Your instructions: From the data below, repeat exactly the lines from the line with "Instruction: Show All time zoom range" to the line with "View the 62,2K", both included.

Stored data:
== Segment start ==

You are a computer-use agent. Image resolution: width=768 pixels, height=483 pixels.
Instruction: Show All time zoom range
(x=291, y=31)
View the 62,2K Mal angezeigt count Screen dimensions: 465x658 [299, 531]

== Segment end ==
== Segment start ==

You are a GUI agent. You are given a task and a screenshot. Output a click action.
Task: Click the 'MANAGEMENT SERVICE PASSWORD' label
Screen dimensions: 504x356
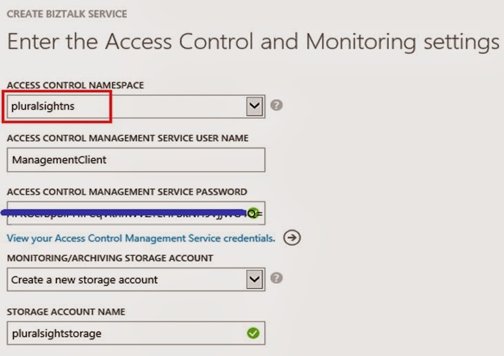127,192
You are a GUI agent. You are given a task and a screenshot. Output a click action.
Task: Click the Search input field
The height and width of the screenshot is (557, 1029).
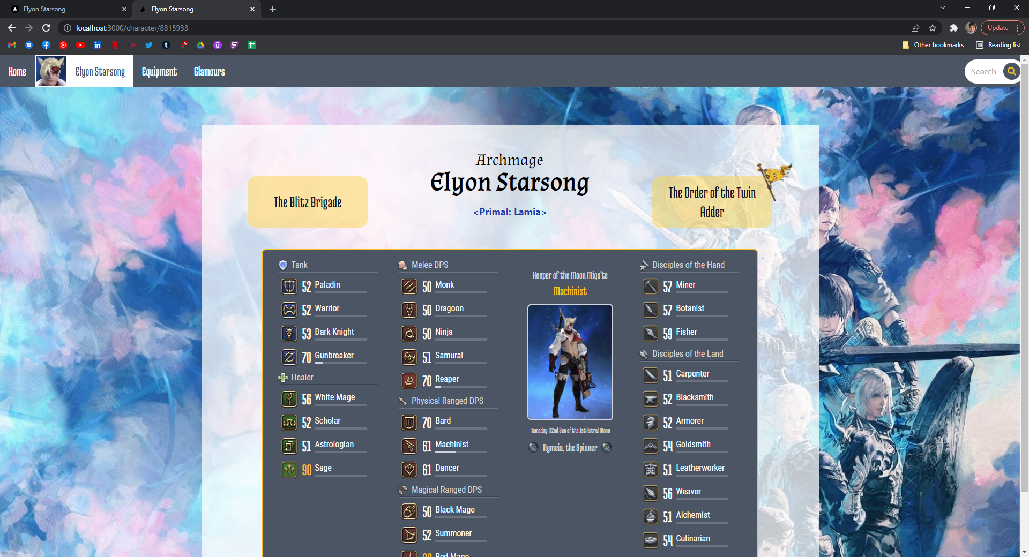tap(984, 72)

== Segment end ==
== Segment start ==

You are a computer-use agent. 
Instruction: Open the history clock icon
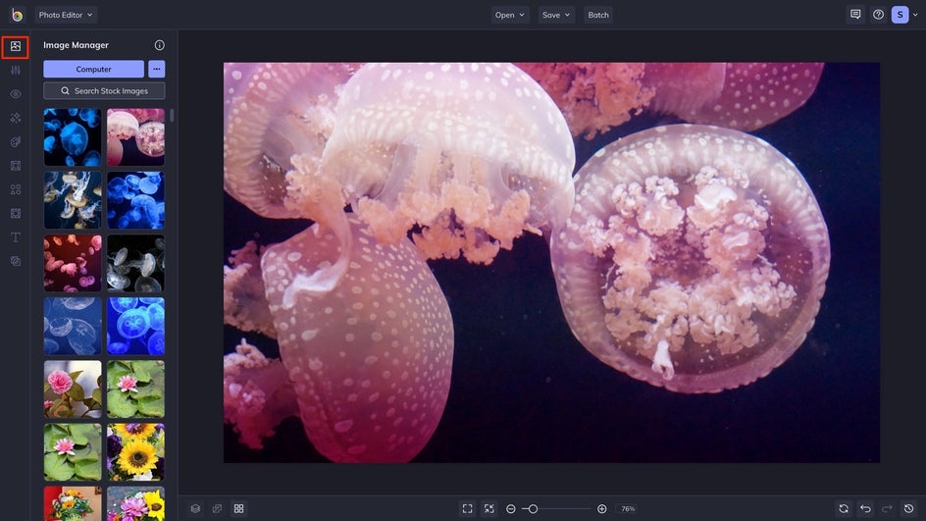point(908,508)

== Segment end ==

Output below:
Instruction: Show All time zoom range
(x=291, y=31)
View the 62,2K Mal angezeigt count Screen dimensions: 465x658 [299, 531]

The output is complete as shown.